I realize we're on the bleeding edge of making this work, and all the tools will likely need a few iterations to adjust to new features and technologies. For me, I have 2 primary purposes:
- backup disks before they go bad. These suckers are expensive! And they go bad just like regular dvds and blurays. I got this on the 2nd disk I tried:
Error 'Scsi error - MEDIUM ERROR:L-EC UNCORRECTABLE ERROR' occurred while reading '/BDMV/STREAM/00015.m2ts' at offset '31950237696' - access them on my home theater system with Plex so I don't have to change disks. I want it all - hdr10/dolby vision, 4k resolution, and dolby atmos/dts-x sound.
- For my asus 16x drive, it takes ~1 hour 20 min to backup a disk. San Andreas is 60GB.
- On some disks, the "top layer" read goes quickly, but at half way, it drops to 2x to read the lower layers, and this takes most of the time.
- Of course, once I saw this with 2 4k disks, the 3rd one was different. Labyritnth is 6x across the last part for a 37 minute read. Perhaps the disk is different or compressed onto 1 layer?

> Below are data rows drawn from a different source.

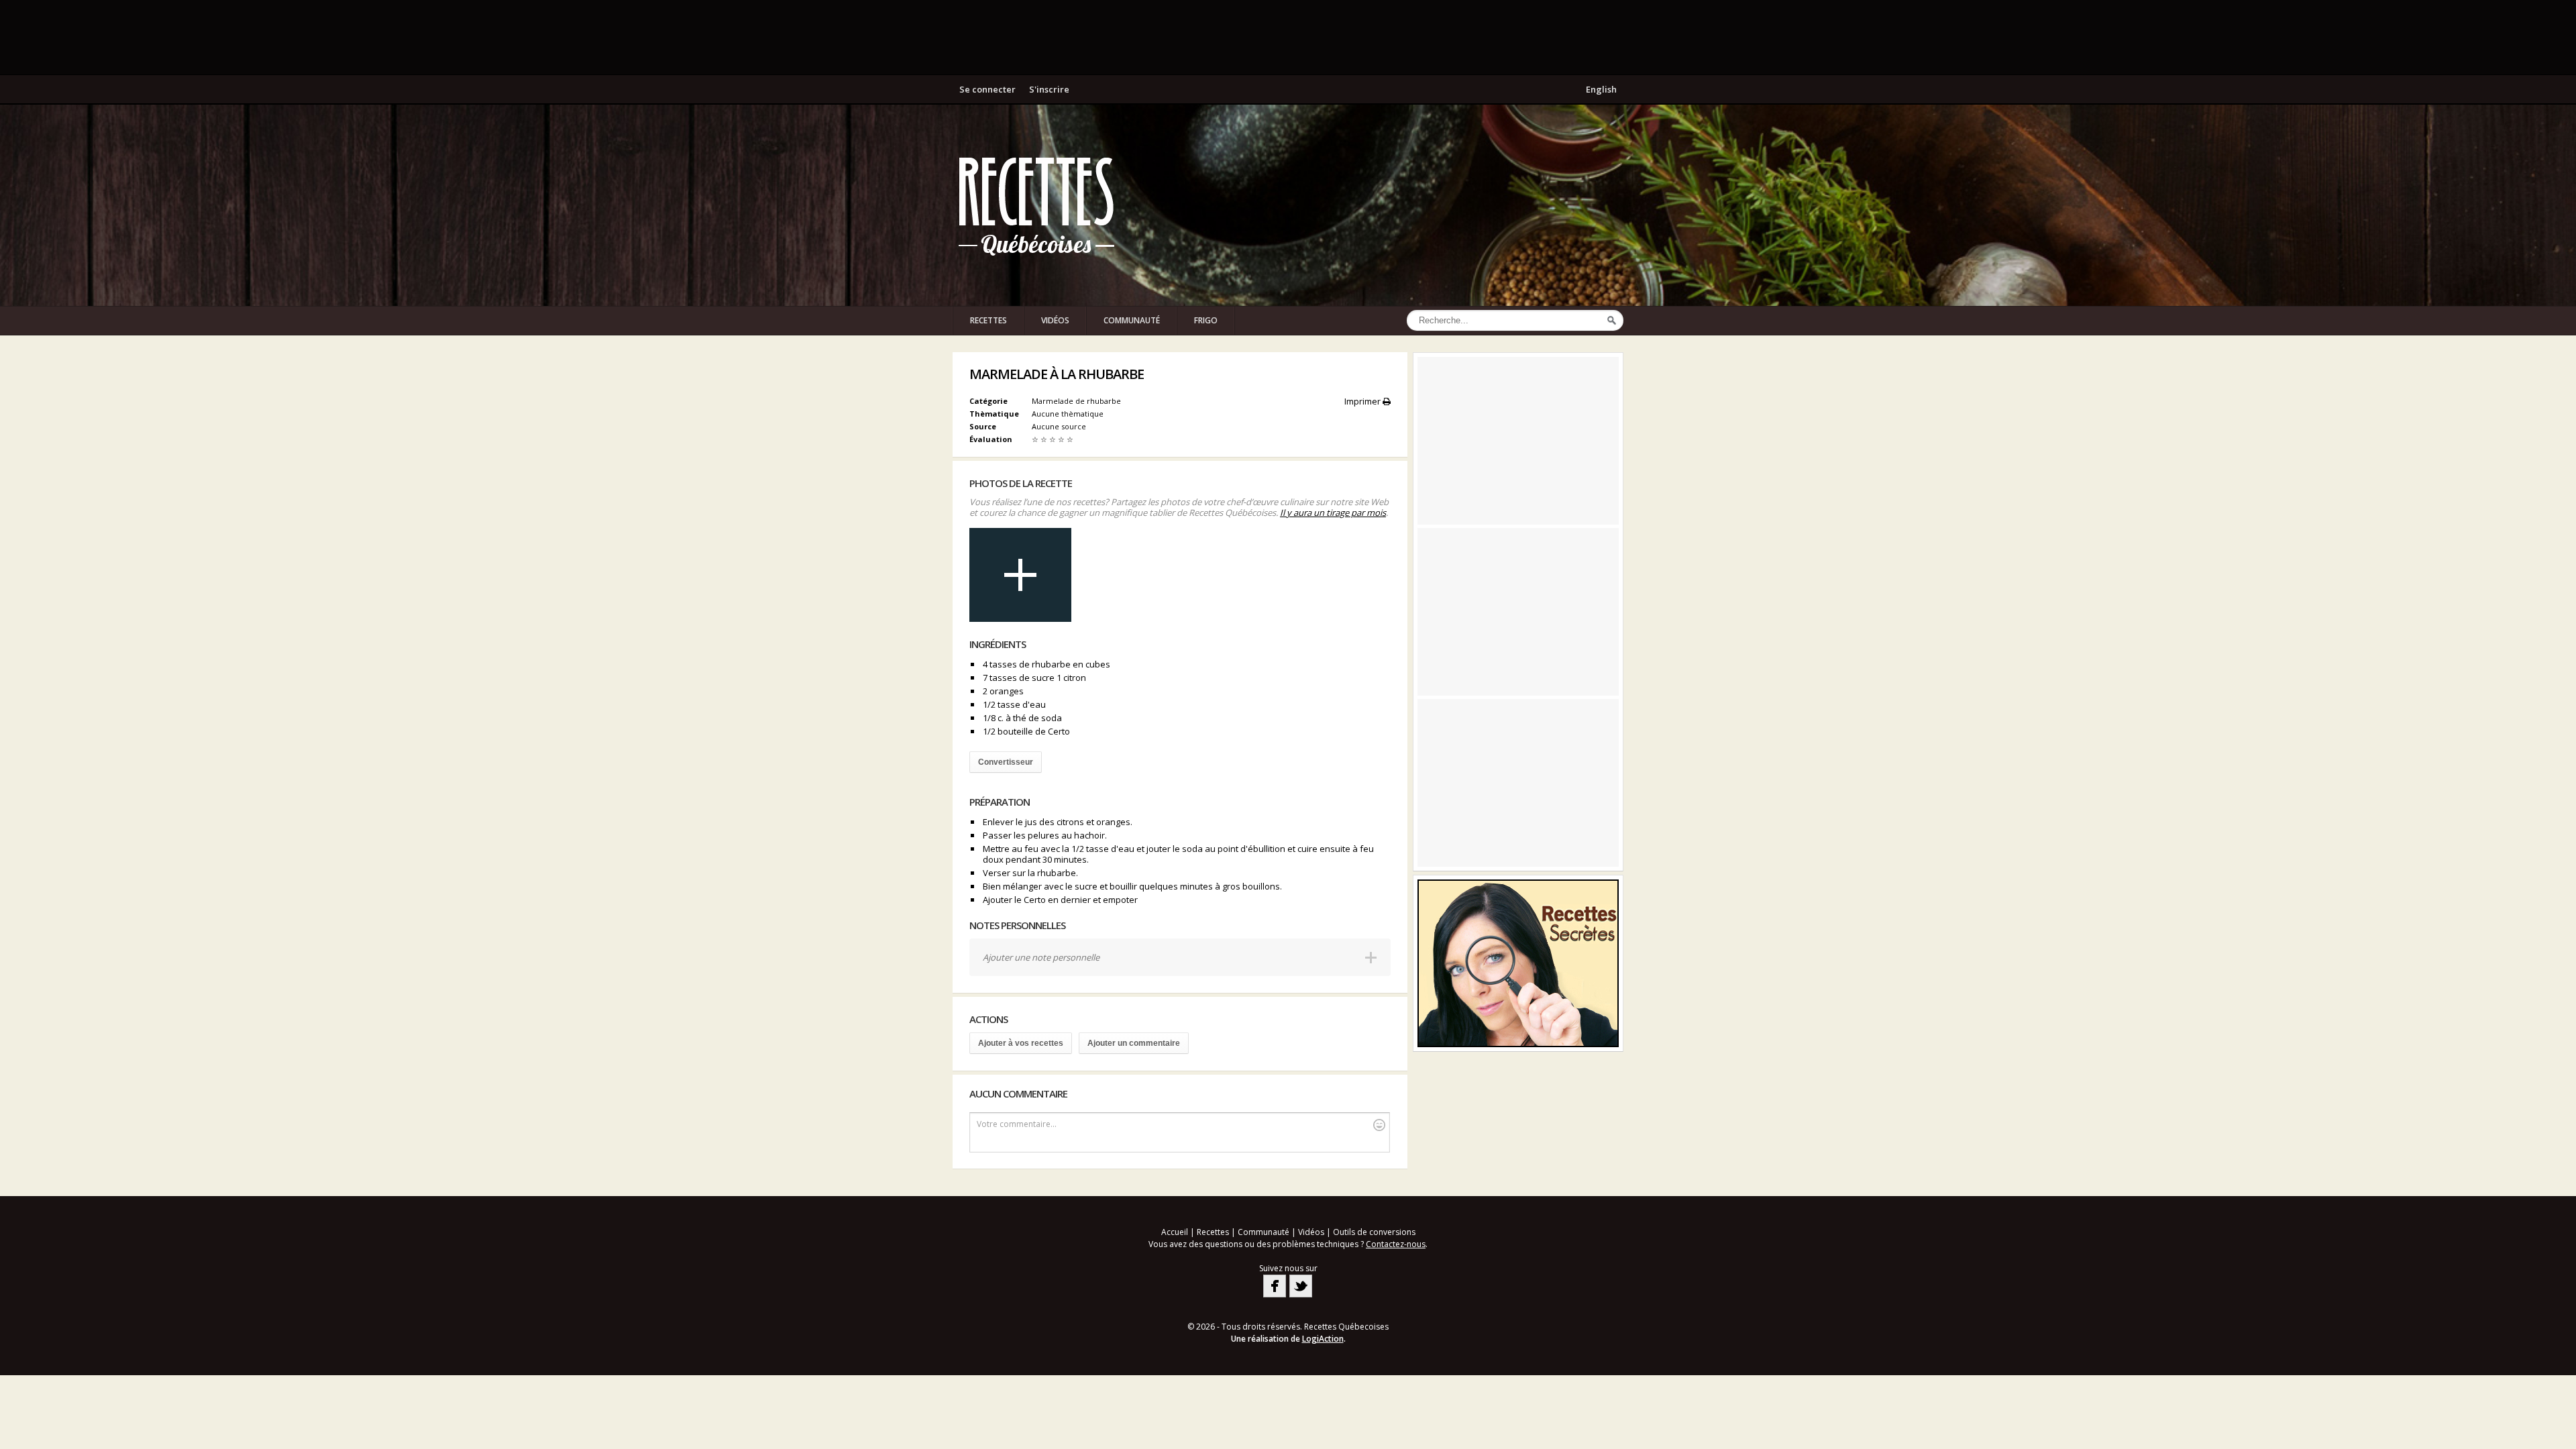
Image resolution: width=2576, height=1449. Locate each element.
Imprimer (1363, 401)
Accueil (1174, 1232)
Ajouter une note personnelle (1041, 957)
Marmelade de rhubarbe (1076, 401)
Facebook (1274, 1286)
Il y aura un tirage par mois (1333, 512)
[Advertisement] (1288, 37)
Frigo (1206, 320)
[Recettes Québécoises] (1036, 205)
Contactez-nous (1396, 1244)
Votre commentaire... (1017, 1124)
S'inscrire (1049, 89)
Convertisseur (1005, 762)
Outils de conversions (1374, 1232)
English (1601, 89)
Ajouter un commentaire (1133, 1043)
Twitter (1300, 1286)
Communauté (1132, 320)
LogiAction (1323, 1338)
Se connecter (987, 89)
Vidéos (1055, 320)
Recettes (988, 320)
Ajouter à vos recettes (1020, 1043)
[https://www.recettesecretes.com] (1518, 963)
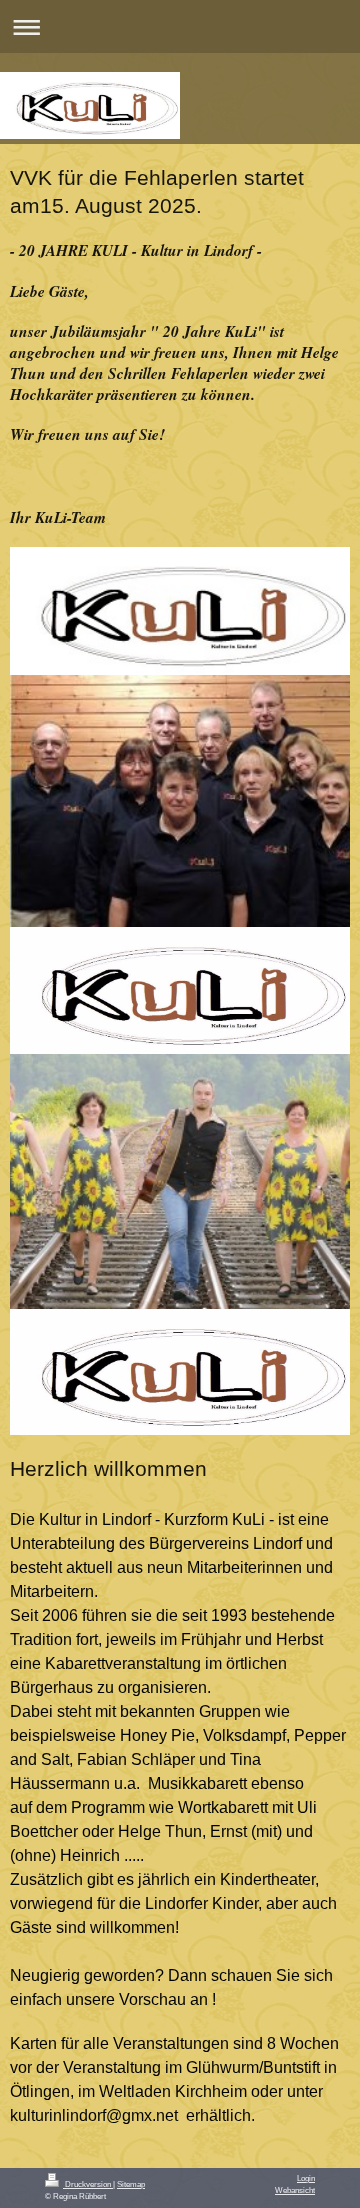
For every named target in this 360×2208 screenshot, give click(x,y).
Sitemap (131, 2184)
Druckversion (88, 2184)
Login (306, 2178)
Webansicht (295, 2190)
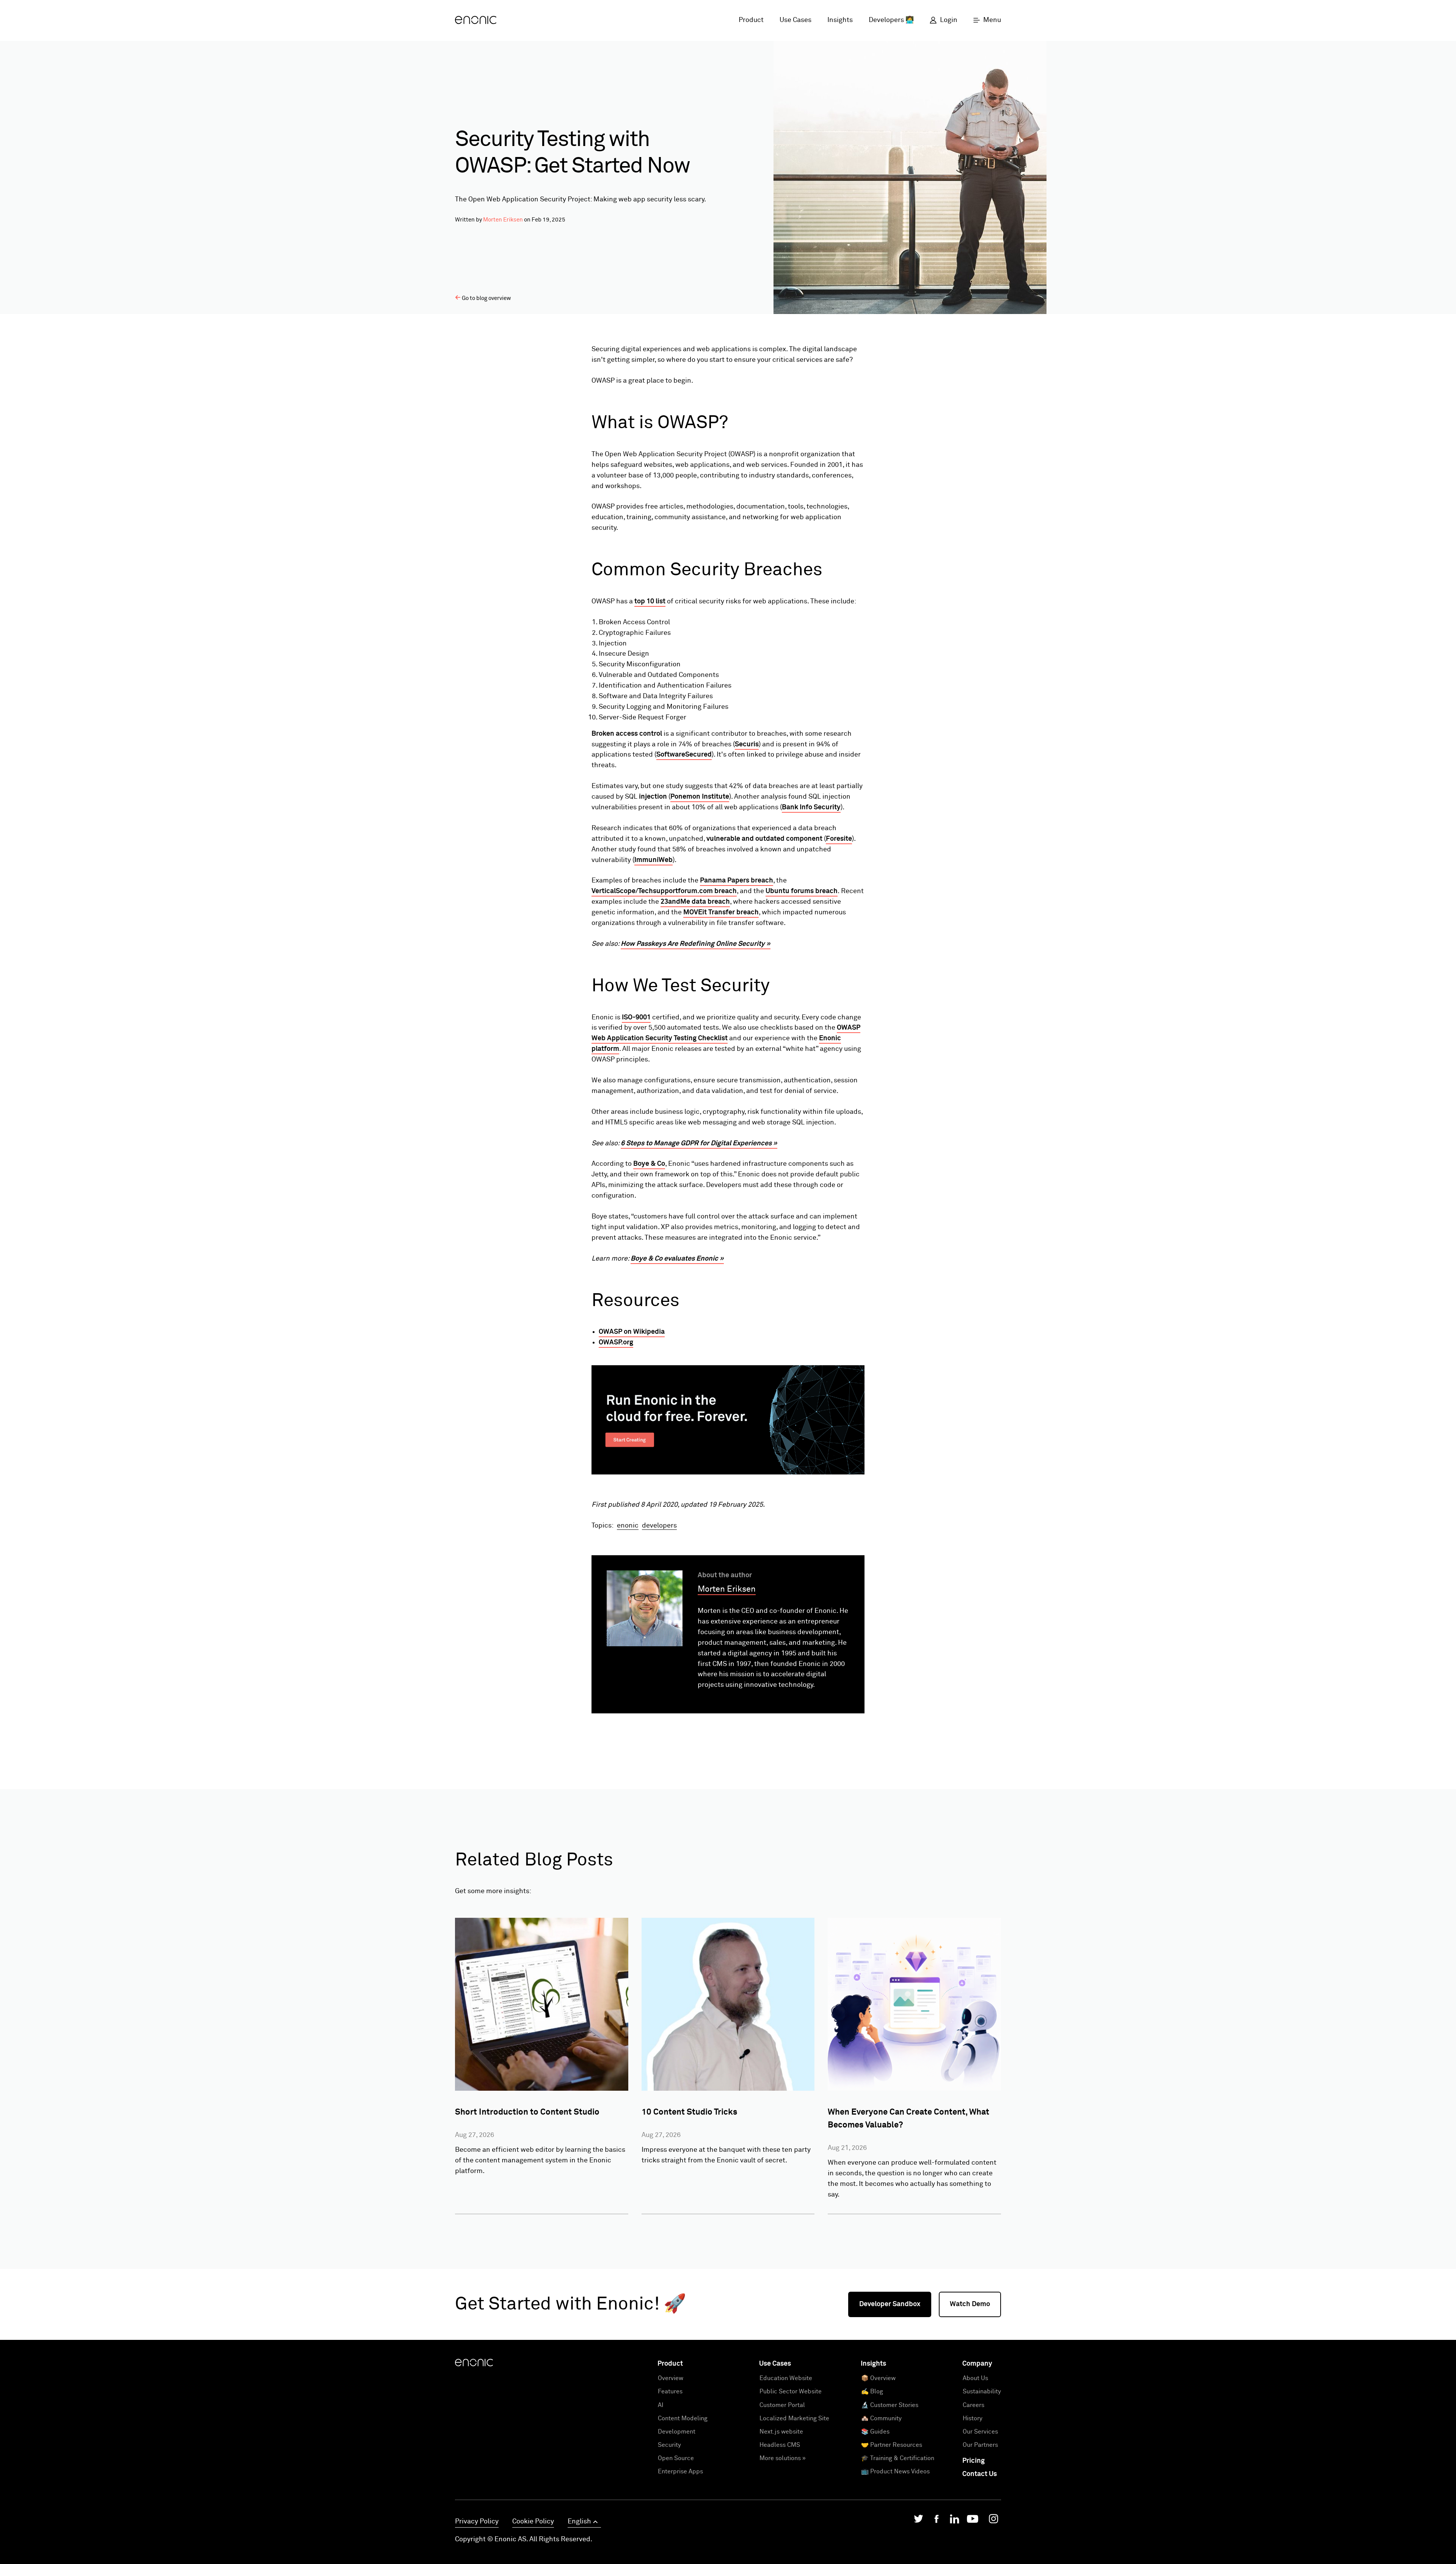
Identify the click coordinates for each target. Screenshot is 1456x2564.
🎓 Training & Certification (897, 2458)
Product (751, 20)
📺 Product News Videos (895, 2471)
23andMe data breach (695, 901)
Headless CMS (779, 2445)
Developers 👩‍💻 (891, 20)
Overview (670, 2378)
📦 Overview (878, 2378)
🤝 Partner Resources (891, 2445)
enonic (628, 1525)
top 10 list (649, 601)
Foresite (839, 838)
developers (659, 1525)
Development (676, 2432)
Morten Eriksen (503, 220)
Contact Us (979, 2474)
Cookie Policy (533, 2521)
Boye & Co (649, 1163)
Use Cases (795, 20)
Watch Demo (970, 2304)
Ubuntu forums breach (802, 891)
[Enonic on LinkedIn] (954, 2520)
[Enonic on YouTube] (972, 2520)
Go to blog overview (486, 298)
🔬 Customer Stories (889, 2405)
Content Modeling (683, 2418)
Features (670, 2391)
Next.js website (781, 2432)
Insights (840, 20)
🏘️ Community (881, 2418)
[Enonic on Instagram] (993, 2520)
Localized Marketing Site (794, 2418)
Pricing (973, 2460)
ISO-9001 (636, 1017)
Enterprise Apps (680, 2471)
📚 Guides (875, 2432)
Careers (973, 2405)
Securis (747, 744)
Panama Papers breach (736, 880)
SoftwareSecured (684, 754)
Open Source (676, 2458)
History (972, 2418)
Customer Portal (782, 2405)
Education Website (785, 2378)
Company (977, 2363)
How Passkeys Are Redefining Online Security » (695, 943)
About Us (975, 2378)
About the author (725, 1575)
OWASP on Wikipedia (632, 1331)
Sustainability (982, 2391)
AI (661, 2405)
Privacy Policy (477, 2521)
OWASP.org (616, 1342)
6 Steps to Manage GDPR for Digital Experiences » (699, 1143)
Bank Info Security (811, 807)
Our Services (980, 2432)
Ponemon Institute (699, 796)
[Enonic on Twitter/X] (918, 2520)
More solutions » (782, 2458)
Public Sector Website (790, 2391)
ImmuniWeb (653, 860)
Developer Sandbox (889, 2304)
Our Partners (980, 2445)
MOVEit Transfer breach (721, 912)
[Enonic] (475, 20)
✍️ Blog (872, 2391)
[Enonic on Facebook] (936, 2521)
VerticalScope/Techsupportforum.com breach (664, 891)
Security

- If I ask makemkv to create a .mkv file from the backup, that's about 45GB compared to ~5GB for handbrake on a 2K movie. I haven't tried handbrake yet on a .mkv file, but have heard there were plenty of issues involved. Once they are resolved, it's likely to have a much smaller size. (good for backup storage!)
- The makemkv backup folder doesn't seem to call out hdr10 or dolby vision vs. non-hdr. I don't know if it's even possible. Downstream quality is a bit washed out, I think some of my tools don't know how to handle hdr, this should resolve itself.
- The makemkv back folder (when viewed by makemkv to create a .mkv file) also doesn't show the dolby atmos audio track. Darn! I see 7.1, 5.1, etc. Does anyone know if the data is captured and that future versions of makemkv will be able to distinguish it? Or will I need to rerun my backup folders? If the later, I'll probably hold off for a bit other than run a few experiments.
- Trying to view a .mkv file via plex or vlc on the same pc that might be transcoding it is poor - it stutters quite a bit. If/when we can get the metadata right on these things so that no transcoding is needed, hopefully it will speed up. This is on the 4 core/8 thread 4ghz i7.6xxx generation processor. Has anyone found this faster on a 6 core or threadripper?
- Plex transcoding the 4k file to 2k on my tablet works very smoothly.
- Plex playing the 4k mkv file on my roku to the big tv works ok. It claims it's a 4k file, but after playing it, I see it's playing 2k. In options I can switch the stream to 4k and verified on my receiver it's 4k. yay! Audio says 7.1, so I didn't get the dolby atmos track somehow. (darn, but not surprising) I noticed 1 stutter in ~10 minutes of play. One time I tried it, roku said it could not play this file. BUT despite all this, I thought it looked and sounded good. Later on I'll try the TV info screen and see if it somehow is getting hdr ok.